Intel has worked on CXL for at least four years before deciding to open the standard development process to a larger group of companies. Other firms will be able to join if they wish. Devices that support CXL should be capable of operating in ‘CXL Mode’ when inserted into a compatible PCIe slot (backward compatibility between PCIe mode and CXL mode should be seamless).
Initial deployments of the technology will focus on links between FPGAs and GPUs, the two most common types of ‘accelerator’ that a customer is likely to use. With that said, there are some significant names not on the CXL list, including AMD, ARM, Xilinx, and Nvidia (apparently pleased enough with its own NVLink work with IBM not to feel the need). Companies like Amazon and Baidu are nowhere to be seen, either.
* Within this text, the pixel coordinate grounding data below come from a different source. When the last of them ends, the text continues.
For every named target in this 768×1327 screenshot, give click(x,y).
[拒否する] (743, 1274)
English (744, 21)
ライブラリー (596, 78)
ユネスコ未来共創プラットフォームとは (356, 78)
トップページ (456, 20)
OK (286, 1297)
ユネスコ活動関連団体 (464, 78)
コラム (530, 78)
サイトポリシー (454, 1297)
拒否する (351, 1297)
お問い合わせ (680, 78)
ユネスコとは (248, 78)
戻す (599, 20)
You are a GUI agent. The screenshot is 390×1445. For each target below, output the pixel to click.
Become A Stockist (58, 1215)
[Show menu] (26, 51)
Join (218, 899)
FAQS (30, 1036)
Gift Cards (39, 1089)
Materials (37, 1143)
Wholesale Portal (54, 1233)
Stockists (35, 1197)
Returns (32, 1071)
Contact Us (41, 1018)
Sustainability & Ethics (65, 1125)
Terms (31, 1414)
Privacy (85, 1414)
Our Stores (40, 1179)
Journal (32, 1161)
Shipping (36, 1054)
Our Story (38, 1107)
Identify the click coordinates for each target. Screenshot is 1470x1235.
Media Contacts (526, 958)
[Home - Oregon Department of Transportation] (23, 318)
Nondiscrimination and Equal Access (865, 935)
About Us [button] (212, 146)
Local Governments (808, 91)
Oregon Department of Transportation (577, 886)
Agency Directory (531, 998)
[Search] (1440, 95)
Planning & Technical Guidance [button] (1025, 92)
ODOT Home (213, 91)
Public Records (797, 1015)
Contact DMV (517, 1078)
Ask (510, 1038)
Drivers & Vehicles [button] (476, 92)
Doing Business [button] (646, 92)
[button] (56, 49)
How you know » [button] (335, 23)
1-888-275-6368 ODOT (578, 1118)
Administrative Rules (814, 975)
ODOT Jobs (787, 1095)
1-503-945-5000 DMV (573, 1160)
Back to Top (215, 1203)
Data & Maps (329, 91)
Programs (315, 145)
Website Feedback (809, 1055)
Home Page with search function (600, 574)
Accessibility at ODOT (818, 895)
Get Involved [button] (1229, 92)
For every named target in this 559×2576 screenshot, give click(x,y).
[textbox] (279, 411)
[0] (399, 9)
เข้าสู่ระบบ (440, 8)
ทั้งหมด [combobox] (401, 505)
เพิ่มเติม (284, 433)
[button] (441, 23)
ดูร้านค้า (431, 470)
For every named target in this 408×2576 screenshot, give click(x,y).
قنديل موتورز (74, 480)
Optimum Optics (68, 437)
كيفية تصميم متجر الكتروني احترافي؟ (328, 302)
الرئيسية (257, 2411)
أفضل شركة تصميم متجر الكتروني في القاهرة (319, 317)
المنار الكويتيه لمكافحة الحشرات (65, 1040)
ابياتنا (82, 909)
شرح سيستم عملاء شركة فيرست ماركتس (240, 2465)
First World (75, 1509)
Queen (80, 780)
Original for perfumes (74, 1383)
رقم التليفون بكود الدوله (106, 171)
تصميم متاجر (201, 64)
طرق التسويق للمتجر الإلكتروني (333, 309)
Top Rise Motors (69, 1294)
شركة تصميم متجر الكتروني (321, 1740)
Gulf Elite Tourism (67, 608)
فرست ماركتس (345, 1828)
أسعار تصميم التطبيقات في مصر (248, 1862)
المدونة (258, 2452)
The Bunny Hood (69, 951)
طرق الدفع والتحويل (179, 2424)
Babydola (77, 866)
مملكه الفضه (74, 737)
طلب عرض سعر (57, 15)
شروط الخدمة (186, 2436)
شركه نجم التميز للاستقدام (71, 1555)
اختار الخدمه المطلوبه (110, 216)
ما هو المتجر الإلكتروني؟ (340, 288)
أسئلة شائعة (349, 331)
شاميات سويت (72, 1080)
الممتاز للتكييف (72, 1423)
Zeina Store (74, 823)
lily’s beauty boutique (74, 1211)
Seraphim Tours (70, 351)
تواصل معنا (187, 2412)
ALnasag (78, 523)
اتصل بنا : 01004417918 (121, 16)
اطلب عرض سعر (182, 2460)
This could change if the industry standardizes on CXL, of course, but multiple firms that belong to CXL are also part of other initiatives. Dell, HP, and Huawei are also part of the Gen-Z consortium. Huawei is also a member of the CCIX consortium. Some firms are clearly supporting more than one technological effort to create next-generation standards.
Intel expects to complete the 1.0 standard and make it available to members in the first half of this year, with supporting products available in 2021. Expect to see a fair bit of technical discussion on these issues, particularly given how critical it is to minimize the cost and latency of moving data when working with accelerators. One of the barriers standing in the way between us and higher compute performance is the fundamental power cost of moving data in the first place. The standard with the best chance of adoption will be one that can minimize power costs without sacrificing performance to do it.